A seleção brasileira é apontada como uma das mais valiosas do futebol moderno, segundo o estudo do CIES. Em termos de valor de mercado entre as 48 equipes da Copa, está entre as oito primeiras, atrás de Inglaterra, França, Espanha, Alemanha, Portugal, Holanda e Argentina. Se avançar, enfrenta Suécia, Holanda ou Japão, em cenário de mata-mata.

O ranking reúne custo de passe, idade, minutos jogados, desempenho e qualidade das ligas em que atuam. Não representa apenas o dinheiro pago em transferências, mas sim o conjunto de elementos que compõem o desempenho atual. O Brasil aparece com peso considerável no universo do futebol mundial.

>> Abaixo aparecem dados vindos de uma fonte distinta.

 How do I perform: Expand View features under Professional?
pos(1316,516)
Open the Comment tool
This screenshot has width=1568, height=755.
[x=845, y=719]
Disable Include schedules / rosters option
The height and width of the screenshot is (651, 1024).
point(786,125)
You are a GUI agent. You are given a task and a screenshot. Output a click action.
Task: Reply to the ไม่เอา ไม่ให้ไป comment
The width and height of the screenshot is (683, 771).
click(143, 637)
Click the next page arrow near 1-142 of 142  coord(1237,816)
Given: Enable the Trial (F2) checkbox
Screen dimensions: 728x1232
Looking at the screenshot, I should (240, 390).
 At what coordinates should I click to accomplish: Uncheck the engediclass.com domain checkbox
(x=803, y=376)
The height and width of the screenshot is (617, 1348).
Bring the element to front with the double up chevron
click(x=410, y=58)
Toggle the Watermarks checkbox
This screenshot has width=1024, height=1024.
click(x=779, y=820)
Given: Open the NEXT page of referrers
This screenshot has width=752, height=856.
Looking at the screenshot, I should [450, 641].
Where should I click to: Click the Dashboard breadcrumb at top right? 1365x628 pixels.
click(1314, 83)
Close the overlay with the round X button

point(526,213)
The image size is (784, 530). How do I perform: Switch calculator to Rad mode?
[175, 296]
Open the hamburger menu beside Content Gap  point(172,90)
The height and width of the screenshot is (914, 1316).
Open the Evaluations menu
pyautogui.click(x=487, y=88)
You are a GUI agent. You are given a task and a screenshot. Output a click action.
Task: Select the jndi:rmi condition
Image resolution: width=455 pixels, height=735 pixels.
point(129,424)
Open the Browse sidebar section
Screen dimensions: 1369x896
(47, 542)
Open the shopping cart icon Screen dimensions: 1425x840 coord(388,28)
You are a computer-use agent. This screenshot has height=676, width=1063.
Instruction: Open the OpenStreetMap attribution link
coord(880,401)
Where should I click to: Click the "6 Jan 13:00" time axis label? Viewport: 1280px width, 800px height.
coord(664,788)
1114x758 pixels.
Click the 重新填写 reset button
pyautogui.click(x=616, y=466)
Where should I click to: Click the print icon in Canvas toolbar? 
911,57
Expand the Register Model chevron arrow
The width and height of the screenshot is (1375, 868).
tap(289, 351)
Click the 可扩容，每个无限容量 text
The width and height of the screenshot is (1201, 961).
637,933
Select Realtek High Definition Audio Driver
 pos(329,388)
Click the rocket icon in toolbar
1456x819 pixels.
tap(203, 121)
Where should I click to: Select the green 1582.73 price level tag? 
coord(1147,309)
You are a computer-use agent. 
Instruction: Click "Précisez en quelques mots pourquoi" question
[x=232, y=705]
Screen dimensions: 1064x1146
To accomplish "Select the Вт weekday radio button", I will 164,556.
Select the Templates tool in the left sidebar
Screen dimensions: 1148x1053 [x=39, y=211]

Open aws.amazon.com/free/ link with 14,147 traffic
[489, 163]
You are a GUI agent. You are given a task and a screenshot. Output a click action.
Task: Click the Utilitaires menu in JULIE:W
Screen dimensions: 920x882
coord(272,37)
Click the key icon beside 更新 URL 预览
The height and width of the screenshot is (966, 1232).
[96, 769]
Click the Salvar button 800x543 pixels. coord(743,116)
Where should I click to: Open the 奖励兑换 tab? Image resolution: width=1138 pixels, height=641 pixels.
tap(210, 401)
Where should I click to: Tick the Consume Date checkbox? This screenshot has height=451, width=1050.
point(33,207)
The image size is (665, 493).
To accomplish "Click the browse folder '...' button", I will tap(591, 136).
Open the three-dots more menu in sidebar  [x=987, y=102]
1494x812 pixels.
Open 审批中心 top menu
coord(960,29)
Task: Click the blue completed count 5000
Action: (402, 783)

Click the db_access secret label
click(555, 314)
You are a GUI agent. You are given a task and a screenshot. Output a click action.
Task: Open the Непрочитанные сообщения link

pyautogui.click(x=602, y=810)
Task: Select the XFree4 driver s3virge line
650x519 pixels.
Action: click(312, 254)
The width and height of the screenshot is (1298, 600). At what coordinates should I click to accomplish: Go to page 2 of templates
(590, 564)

Apesar da posição no mercado, o desempenho em campo tem gerado críticas. Observadores apontam hierarquia desordenada, falta de projeto de jogo estável e desperdício de talentos. Em confronto recente com o Haiti, a seleção mostrou aspectos positivos, mas a percepção é de que ainda há fragilidades estruturais.

Valor de mercado e próximos passos

Mesmo com números expressivos, especialistas destacam que a soma dos salários não determina automaticamente o resultado. A ordem de folha salarial varia conforme salários individuais e pode distorcer a leitura geral. A análise aponta que o Brasil fica atrás de Portugal, França e Inglaterra, entre outros, em valor agregado.

Essa diferença entre valor de mercado e resultado em campo acende o debate sobre formação, ajustes táticos e continuidade de elenco. Defensores de uma estrutura estável argumentam que o Brasil precisa consolidar um grupo de elite, com jovens sendo preparados e testados de forma contínua.

Desempenho recente e contexto

A atuação contra o Haiti evidenciou avanços, mas não espelha uma transformação profunda. A imprensa e especialistas ressaltam que o país ainda enfrenta dificuldades para transformar talento em desempenho sustentável a longo prazo. O debate continua sobre como equilibrar talento, organização e planejamento técnico.

Em resumo, a seleção brasileira permanece entre as equipes de ponta em valor de mercado, mas a relação entre isso e os resultados em campo segue como eixo de análise. A cobertura aponta a necessidade de melhoria estrutural para traduzir potencial em desempenho consistente.